Die Polizei hatte die Diebe zwar dingfest machen können, und die Statue war längst wieder an ihrem angestammten Platz, doch Nachahmer gab es immer wieder. Allerdings wollte der Doktor, ohne einen konkreten Verdacht, nicht gleich die Pferde scheu machen, darum beschloß er, die merkwürdige Gestalt zunächst einmal alleine zu verfolgen und herauszufinden, wer sie war und was sie vorhatte.
Er eilte ins Schlafzimmer und zog sich blitzschnell an. Dann rannte er die Treppe hinunter, schloß die Haustür auf und lief auf die Straße. Von der Gestalt war nichts zu sehen, doch der Arzt ahnte die ungefähre Richtung, in die sie gegangen sein mußte. Und richtig – als Toni Wiesinger an der Kirche um die Ecke bog, schlurfte sie in einigen Metern Entfernung vor ihm.
Die Kirche war also nicht das Ziel, dennoch war Toni neugierig geworden, zumal ihm die geheimnisvolle Gestalt zumindest von der Statur her bekannt vorkam. Der Arzt folgte in einigem Abstand und achtete darauf, immer im Schatten der Häuser und Bäume zu bleiben, an denen er vorüberkam.

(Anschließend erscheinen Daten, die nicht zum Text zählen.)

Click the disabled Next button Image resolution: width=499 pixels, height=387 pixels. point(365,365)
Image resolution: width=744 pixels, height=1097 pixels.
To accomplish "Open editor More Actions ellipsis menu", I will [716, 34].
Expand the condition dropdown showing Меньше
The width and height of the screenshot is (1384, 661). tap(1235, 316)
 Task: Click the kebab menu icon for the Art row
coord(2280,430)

Es war schon sehr merkwürdig, wie der Dunkelgekleidete sich verhielt. Ab und zu blieb er stehen, schaute sich um, warf einen Blick zum Himmel und schlurfte dann weiter, aus dem Dorf hinaus. Einmal, als er wieder zum Himmel hinaufschaute, drehte er sich dabei in Tonis Richtung, und der Arzt erkannte, wen er da vor sich hatte.
Den Brandhuber-Loisl!
Na, Bursche, dir bleib’ ich auf den Fersen, dachte der junge Mediziner, wenn du hier nächtens durch die Gegend schleichst – dann willst’ bestimmt irgendeinen Schabernack aushecken!
*
Der Brandhuber war an einer großen Wiese angekommen, die bis an den Berghang heranreichte. Unmengen von Blumen und Wildkräutern wuchsen auf ihr. Bärlauch und Enzian, Rittersporn und Fingergut, Ringelblumen. Loisl hüpfte von einer Stelle zur anderen, pflückte Pflanze um Pflanze und gab dabei ein beschwörend klingendes Gemurmel von sich.
Toni Wiesinger hatte sich hinter den Pfosten eines Weidezaunes gedrückt, der einen Teil der Wiese begrenzte. Zuerst konnte er gar nicht verstehen, was der Alte da vor ihm tat, doch dann dämmerte es ihm allmählich, und er wußte nicht, ob er lachen oder sich ärgern sollte. Schließlich war das, was Loisl da machte, auch gegen ihn, den Mediziner, gerichtet. In erster Linie sogar.
Nach einer guten Weile hatte der Wunderheiler offenbar seinen Korb gefüllt, denn er reckte und streckte sich, um seinen, vom vielen Bücken angestrengten Rücken zu entspannen. Dann jedoch machte er sich nicht auf den Heimweg, wie Toni annahm, sondern Loisl stellte den gefüllten Korb mitten auf der Wiese ab, so daß er vom vollen Licht des Mondes beschienen wurde, und tanzte dann einen sonderbaren Reigen um den Korb herum.